All these specifications regarding the workout don’t give Kaepernick a fair chance to succeed. It is also ludicrous that a league who employs everyone, from a wide receiver in Tyreek Hill who assaulted his pregnant wife to a running back in Adrian Peterson who beat his son with a sharp tree branch, that would be so cautionary when it came to a guy who was simply standing up for what he believed in by refusing to stand for the National Anthem.

Now, back to the young kid on Halloween. The NFL giving Kaepernick this workout is like you, the hypothetical parent, giving your candy-ridden child a Fun Size Snickers bar in the middle of November. You can’t say that you didn’t give your child candy, but the actions that led up to this gift makes it lack any sort of value.
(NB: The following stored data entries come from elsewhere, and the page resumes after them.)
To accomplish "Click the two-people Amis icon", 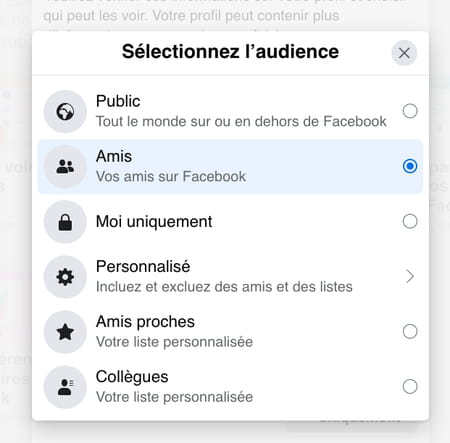I will point(65,167).
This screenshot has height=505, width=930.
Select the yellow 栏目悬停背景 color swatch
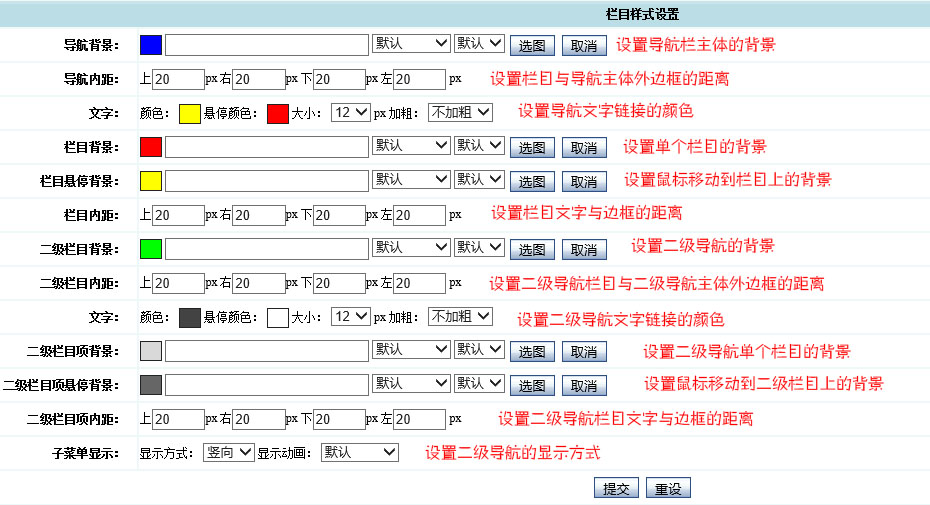151,181
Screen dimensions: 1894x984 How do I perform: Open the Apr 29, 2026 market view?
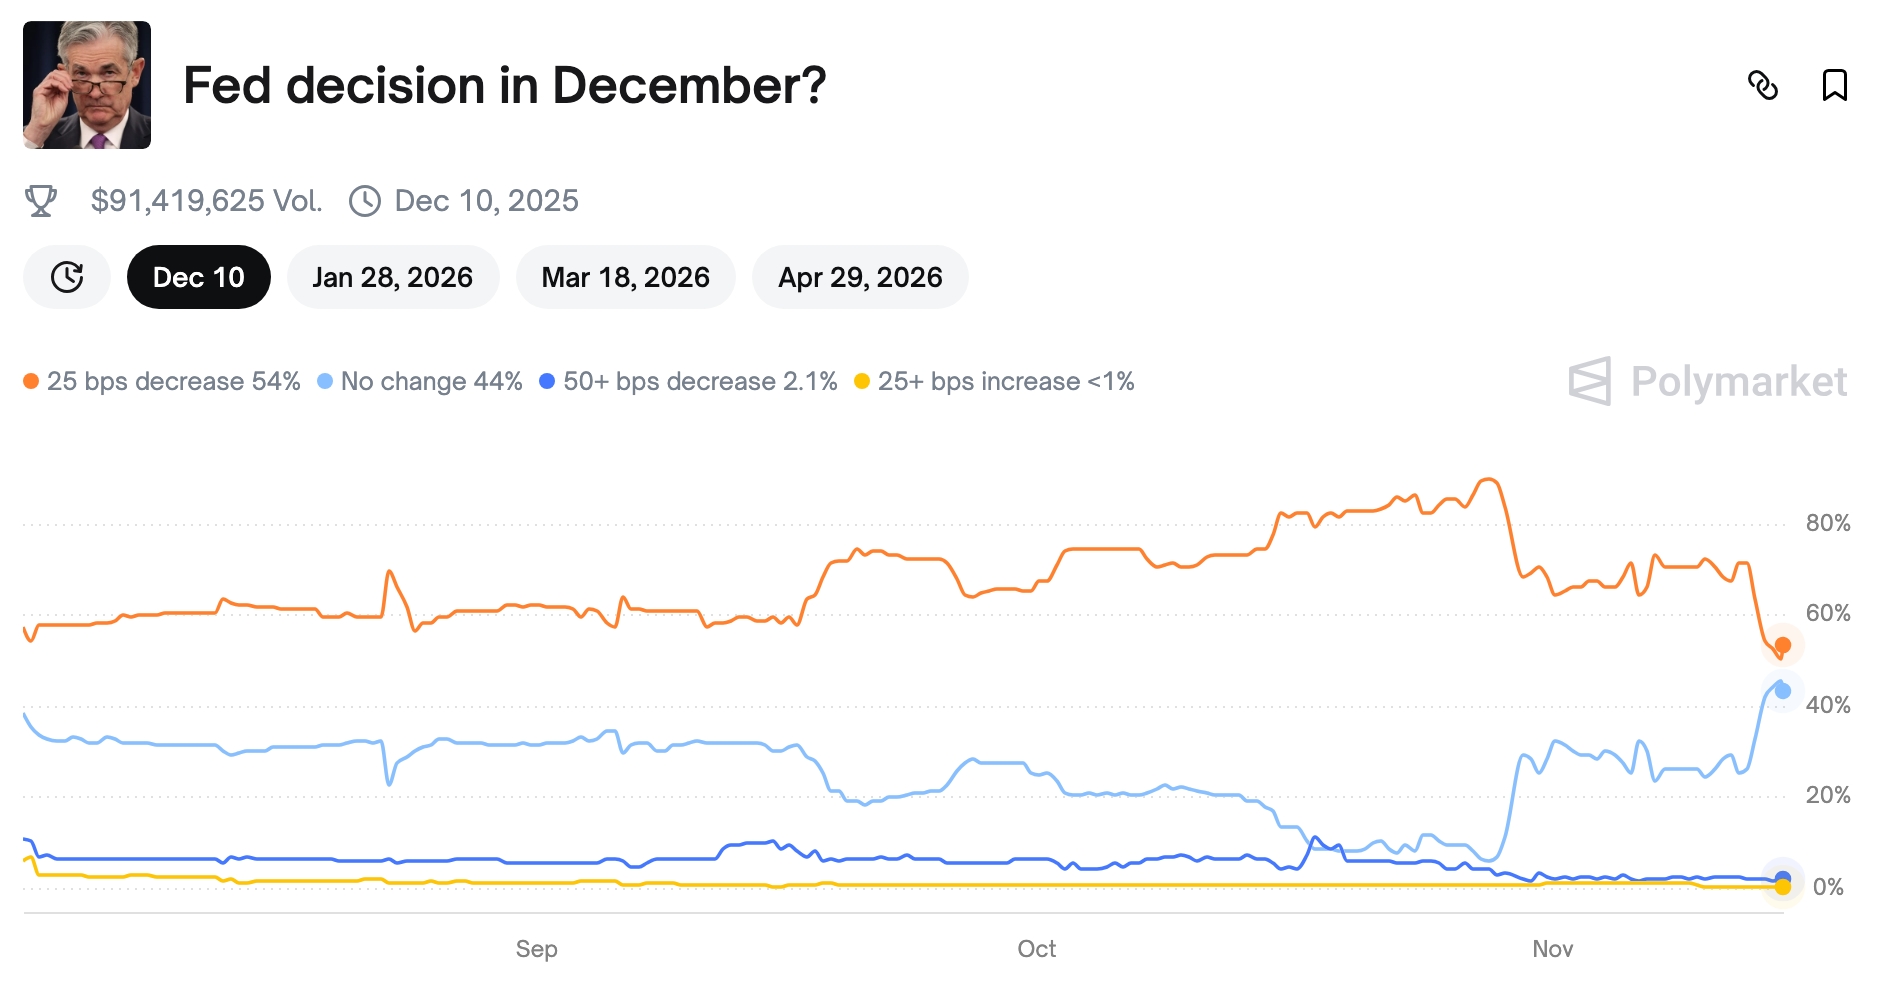[860, 277]
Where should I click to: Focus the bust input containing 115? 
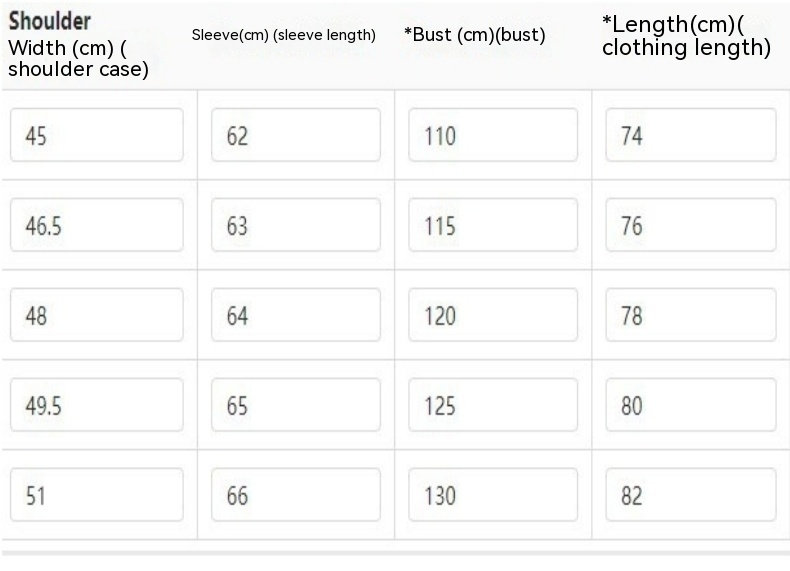(493, 225)
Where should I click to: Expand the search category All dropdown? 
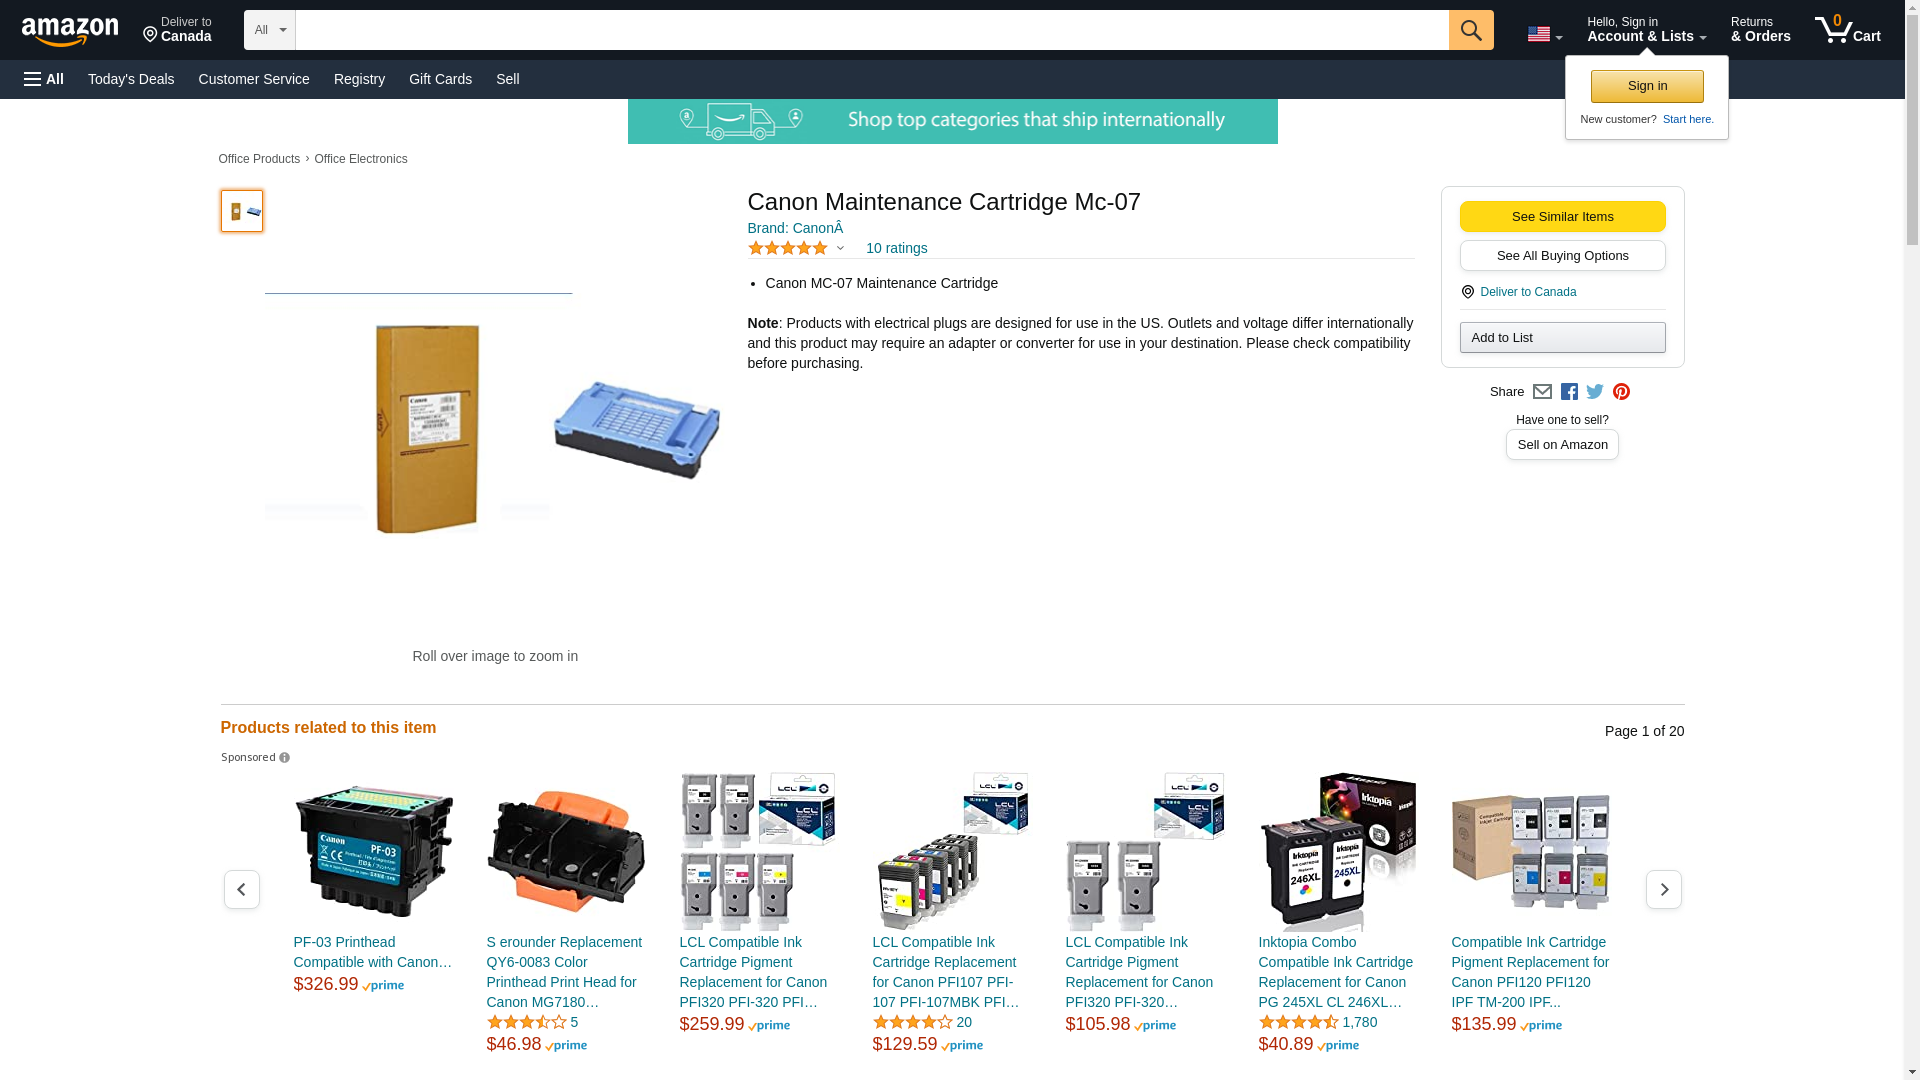coord(270,30)
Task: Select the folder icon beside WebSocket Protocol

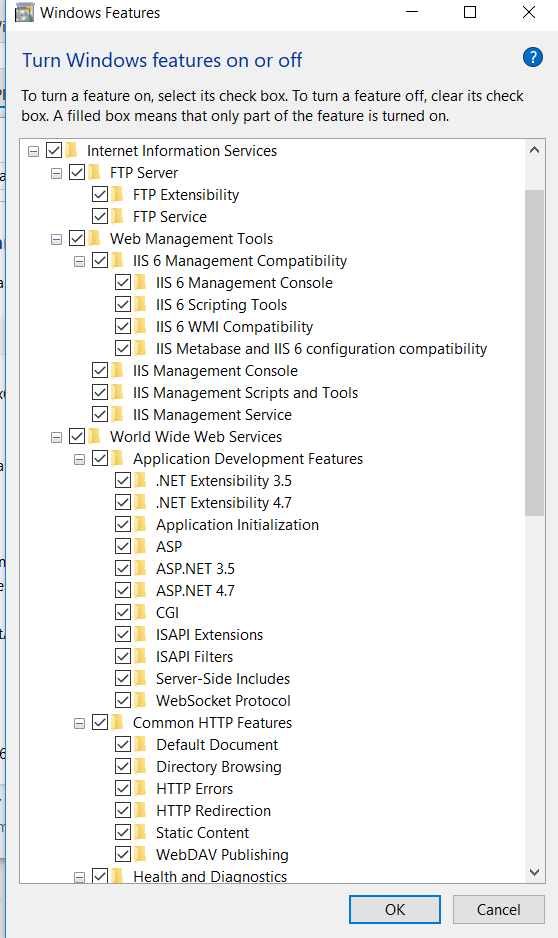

Similar to a hung-over college kid scribbling nonsense on their assignment to simply get credit, the NFL did the bear minimum in holding this workout. No matter how much criticism they face, they can always respond to those doubters with a clever trope: “Say what you want about us, but you can’t say we didn’t give him a proper chance.”

This is a lose-lose situation for Kaepernick. If the NFL teams feel that he bombs this workout and he doesn’t get signed anywhere, no progress has been made. And even if one team takes a chance on him, he’ll need a few weeks to learn the playbook and get settled in an offense, while competing against guys who have been running these plays since mid-July.

Rosters are already set, and most NFL teams are either set at quarterback as they make a playoff push, or have given up on their season partially thanks to their putrid situation with their man under center. This workout should have happened before this season started. Scratch that, this workout should have happened three years ago.

But thanks to the corrupt, mess of an organization that is the National Football League, we may never get to see Kaepernick get the proper chance to prove that he can still play professional football at a high level.